As a method for forming the polysilazane film on the surface of the resin formed body, various conventionally known coating methods, for example, a dipping method, a spray method and the like can be mentioned. Also,
A method of thermocompression-bonding a preformed polysilazane film on the surface of the resin formed body can also be adopted.

As a method of obtaining a resin-formed product having a cured film of polysilazane, a resin sheet having a film of polysilazane is used as a forming material, which is processed into a desired shape and then heat-treated or electron beam-treated, or polysilazane. There is a method in which a resin sheet having a coating film is subjected to heat treatment or electron beam treatment and then processed into a desired shape. Considering the processability of the coating, it is preferable to heat the resin sheet having the polysilazane coating into a desired shape and then subject it to heat treatment or electron beam treatment.

The polysilazane used as the coating material in the present invention is very excellent in adhesiveness to the resin because the hydrogen atom bonded to the silicon atom or the nitrogen atom acts as active hydrogen. In addition, the polysilazane cured by heat treatment or electron beam treatment has a very high adhesion strength with respect to the resin, and gives a coating having excellent durability.

The polysilazane used in the present invention is dehydrogenated and condensed by the heat treatment and the electron beam treatment to be crosslinked to form a hard cured product, and finally to a ceramic. Therefore, the properties of the coating film on the resin surface can be adjusted by the conditions of the heat treatment and electron beam treatment. In order to obtain a cured coating having excellent heat resistance, corrosion resistance, abrasion resistance, and scratch resistance, a coating having a hydrogen or carbon content as small as possible, for example, a total content of hydrogen and carbon of 5% by weight or less, preferably A coating of 0.2 to 2% by weight is preferable. The thickness of the cured film is usually 0.1 to 100 μm, preferably 0.5.
˜50 μm.

The above-mentioned cured film of polysilazane has little shrinkage, extremely few cracks, and is dense, and therefore has almost no pinholes.

Further, it is possible to more suitably use the modified polysilazane having a lower ceramization temperature. In the modified polysilazane, by adding glycidol to the polysilazane, the curing reaction when the coating film of the addition product is fired in air is promoted, and a good coating is formed at a firing temperature lower than conventional ones.

The modified polysilazane is mainly represented by the general formula (2):

[0031]

[Chemical 4]

(However, R ¹ , R ² , and R ³ are each independently a hydrogen atom, an alkyl group, an alkenyl group, a cycloalkyl group, an aryl group, or a group other than these groups in which the group directly bonded to silicon is carbon. , An alkylsilyl group, an alkylamino group, and an alkoxy group, and at least one of R ¹ , R ² , and R ³ is a hydrogen atom) having a main skeleton composed of units represented by A coating composition containing at least a glycidol-added polysilazane having a glycidol / polysilazane weight ratio in the range of 0.001 to 2 and a number average molecular weight of about 200 to 500,000, obtained by reacting 50,000 polysilazanes with glycidol. is there.

The glycidol-added polysilazane used as an essential component of the coating composition is such that the hydrogen atoms bonded to at least a part of silicon atoms in the entire skeleton of polysilazane react with glycidol, and the silicon atoms in polysilazane react with glycidol. It is a compound having a condensed side chain group or a cyclic or crosslinked structure.

In the reaction between polysilazane and glycidol, a dehydrogenative condensation reaction occurs between the OH group of glycidol and the SiH group of polysilazane to form a Si-O-C bond.

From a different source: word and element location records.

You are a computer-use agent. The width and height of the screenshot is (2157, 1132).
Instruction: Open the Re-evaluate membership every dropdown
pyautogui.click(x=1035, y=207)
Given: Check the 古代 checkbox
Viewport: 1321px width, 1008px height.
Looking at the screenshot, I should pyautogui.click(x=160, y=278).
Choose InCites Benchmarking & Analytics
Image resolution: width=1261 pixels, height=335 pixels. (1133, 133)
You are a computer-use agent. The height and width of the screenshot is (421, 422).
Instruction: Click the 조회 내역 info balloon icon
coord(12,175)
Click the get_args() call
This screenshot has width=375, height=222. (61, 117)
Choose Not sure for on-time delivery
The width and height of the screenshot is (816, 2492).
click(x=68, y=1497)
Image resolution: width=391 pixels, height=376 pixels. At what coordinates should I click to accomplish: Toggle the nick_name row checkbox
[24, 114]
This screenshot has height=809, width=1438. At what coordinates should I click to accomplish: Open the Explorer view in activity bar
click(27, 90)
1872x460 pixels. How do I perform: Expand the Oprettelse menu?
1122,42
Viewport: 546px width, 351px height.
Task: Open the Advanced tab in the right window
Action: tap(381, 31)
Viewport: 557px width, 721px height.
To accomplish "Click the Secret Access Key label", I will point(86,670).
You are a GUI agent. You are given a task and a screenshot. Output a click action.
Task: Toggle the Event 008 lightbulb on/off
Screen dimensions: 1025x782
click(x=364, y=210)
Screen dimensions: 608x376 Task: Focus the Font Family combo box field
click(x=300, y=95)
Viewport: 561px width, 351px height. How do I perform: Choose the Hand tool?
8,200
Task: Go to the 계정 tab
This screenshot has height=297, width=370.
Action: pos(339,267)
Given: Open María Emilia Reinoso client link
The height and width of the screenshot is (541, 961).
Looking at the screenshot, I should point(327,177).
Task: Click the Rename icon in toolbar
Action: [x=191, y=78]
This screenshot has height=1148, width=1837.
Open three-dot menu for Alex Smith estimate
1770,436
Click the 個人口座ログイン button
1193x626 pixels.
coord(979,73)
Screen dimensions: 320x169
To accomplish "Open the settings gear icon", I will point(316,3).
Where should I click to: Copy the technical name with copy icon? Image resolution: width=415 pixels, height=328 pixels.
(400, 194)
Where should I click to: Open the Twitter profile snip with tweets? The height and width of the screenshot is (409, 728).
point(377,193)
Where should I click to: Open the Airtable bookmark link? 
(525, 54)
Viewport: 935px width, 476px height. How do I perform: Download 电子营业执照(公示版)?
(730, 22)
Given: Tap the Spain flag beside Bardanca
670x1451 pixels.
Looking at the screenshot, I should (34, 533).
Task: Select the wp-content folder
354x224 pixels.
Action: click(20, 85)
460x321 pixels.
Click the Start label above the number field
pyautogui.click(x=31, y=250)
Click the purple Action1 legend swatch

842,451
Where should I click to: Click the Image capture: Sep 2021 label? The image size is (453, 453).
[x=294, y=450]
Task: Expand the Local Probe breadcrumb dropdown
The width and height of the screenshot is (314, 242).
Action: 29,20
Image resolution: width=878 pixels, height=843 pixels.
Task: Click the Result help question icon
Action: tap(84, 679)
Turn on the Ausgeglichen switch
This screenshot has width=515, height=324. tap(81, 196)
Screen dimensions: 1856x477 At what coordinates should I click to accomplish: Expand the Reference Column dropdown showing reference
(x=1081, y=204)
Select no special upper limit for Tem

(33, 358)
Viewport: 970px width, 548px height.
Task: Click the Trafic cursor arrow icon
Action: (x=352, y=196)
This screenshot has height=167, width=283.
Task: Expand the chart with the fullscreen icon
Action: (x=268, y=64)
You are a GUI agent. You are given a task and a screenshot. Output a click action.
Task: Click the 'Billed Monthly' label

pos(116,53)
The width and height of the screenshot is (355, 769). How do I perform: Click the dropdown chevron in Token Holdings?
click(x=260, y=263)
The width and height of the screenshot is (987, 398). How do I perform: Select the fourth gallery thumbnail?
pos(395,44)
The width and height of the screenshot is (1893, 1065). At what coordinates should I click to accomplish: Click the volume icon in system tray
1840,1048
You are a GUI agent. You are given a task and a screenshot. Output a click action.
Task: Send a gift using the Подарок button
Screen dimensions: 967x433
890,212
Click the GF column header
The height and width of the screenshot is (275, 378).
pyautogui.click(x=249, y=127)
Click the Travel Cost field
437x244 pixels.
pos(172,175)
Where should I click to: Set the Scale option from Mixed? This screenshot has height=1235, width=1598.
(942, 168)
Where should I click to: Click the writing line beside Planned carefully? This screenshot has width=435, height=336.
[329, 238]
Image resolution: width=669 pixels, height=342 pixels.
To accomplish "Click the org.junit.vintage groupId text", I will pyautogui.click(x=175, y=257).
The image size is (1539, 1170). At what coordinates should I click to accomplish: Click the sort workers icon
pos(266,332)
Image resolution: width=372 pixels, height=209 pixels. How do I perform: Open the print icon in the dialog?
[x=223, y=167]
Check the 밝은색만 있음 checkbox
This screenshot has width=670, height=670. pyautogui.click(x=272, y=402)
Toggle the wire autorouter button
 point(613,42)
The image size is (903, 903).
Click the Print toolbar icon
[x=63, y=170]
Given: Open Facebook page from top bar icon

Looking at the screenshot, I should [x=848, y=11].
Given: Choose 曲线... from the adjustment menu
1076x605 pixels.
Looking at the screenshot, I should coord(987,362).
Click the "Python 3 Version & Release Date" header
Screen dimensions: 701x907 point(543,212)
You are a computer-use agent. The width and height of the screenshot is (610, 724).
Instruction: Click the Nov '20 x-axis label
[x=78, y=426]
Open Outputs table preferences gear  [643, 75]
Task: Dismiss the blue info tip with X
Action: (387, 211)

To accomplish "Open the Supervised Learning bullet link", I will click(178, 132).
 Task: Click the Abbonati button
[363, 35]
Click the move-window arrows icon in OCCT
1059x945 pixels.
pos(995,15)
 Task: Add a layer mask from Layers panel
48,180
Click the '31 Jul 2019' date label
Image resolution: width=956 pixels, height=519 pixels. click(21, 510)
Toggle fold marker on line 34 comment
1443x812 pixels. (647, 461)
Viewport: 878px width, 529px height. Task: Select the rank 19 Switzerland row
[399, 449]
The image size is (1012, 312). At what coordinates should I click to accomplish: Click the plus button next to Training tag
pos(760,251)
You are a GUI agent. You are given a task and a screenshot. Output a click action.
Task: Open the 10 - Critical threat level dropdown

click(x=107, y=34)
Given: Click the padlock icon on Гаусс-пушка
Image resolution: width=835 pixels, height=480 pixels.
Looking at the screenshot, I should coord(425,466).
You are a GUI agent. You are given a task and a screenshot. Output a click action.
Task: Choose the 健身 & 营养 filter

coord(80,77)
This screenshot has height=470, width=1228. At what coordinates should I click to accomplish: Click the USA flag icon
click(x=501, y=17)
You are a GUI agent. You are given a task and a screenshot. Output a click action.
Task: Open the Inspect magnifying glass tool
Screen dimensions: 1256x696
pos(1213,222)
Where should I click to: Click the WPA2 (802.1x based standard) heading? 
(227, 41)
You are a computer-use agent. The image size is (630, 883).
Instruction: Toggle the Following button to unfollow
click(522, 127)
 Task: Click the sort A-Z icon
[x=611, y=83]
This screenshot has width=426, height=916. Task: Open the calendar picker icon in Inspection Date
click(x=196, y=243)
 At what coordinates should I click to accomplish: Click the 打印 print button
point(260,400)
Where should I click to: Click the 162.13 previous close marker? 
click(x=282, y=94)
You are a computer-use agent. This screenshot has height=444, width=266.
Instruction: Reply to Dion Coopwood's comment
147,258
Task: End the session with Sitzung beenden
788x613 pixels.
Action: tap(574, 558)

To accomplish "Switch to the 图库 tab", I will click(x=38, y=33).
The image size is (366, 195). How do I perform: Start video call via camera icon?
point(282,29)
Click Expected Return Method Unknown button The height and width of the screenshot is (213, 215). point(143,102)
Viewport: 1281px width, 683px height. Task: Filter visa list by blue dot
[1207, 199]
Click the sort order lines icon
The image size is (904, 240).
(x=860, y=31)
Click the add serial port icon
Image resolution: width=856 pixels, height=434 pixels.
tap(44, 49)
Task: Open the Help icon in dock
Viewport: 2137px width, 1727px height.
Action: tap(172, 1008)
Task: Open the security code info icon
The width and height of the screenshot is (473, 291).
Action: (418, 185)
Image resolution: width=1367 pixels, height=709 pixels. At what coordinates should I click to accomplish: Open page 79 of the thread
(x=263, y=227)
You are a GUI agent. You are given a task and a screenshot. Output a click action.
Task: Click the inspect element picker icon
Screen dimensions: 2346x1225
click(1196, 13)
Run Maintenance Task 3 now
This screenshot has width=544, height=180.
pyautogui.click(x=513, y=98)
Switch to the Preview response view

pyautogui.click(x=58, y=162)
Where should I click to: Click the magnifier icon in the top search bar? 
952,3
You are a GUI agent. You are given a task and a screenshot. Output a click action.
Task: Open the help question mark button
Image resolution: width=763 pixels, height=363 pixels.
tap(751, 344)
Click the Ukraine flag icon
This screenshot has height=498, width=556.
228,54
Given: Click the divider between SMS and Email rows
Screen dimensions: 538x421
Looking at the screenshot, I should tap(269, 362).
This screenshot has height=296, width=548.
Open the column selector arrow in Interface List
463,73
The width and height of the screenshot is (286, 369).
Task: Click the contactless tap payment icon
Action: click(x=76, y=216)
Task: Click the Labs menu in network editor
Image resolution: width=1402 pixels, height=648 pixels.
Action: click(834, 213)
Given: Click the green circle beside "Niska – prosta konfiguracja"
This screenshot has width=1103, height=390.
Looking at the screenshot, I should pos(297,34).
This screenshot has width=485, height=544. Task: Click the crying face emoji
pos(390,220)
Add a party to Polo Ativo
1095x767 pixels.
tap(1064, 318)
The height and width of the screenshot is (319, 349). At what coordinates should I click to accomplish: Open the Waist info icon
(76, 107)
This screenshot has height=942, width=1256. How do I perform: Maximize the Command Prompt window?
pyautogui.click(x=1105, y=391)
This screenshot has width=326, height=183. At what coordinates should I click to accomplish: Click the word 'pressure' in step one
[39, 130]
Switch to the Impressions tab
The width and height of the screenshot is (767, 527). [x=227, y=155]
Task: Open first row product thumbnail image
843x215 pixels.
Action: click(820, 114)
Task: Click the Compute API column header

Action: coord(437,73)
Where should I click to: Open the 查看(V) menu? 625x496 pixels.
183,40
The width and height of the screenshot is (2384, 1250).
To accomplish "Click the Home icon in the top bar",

Further, depending on the reaction conditions, a bond is formed between the carbon at the 3-position or 2-position of glycidol and the NH group of polysilazane to open the epoxy group, and the OH group thus generated and the SiH group of polysilazane are generated. In some cases, a dehydrogenative condensation reaction may occur between them to form a Si—O—C bond. In this case, a crosslinked structure is formed between the polysilazane molecules via the glycidol molecule.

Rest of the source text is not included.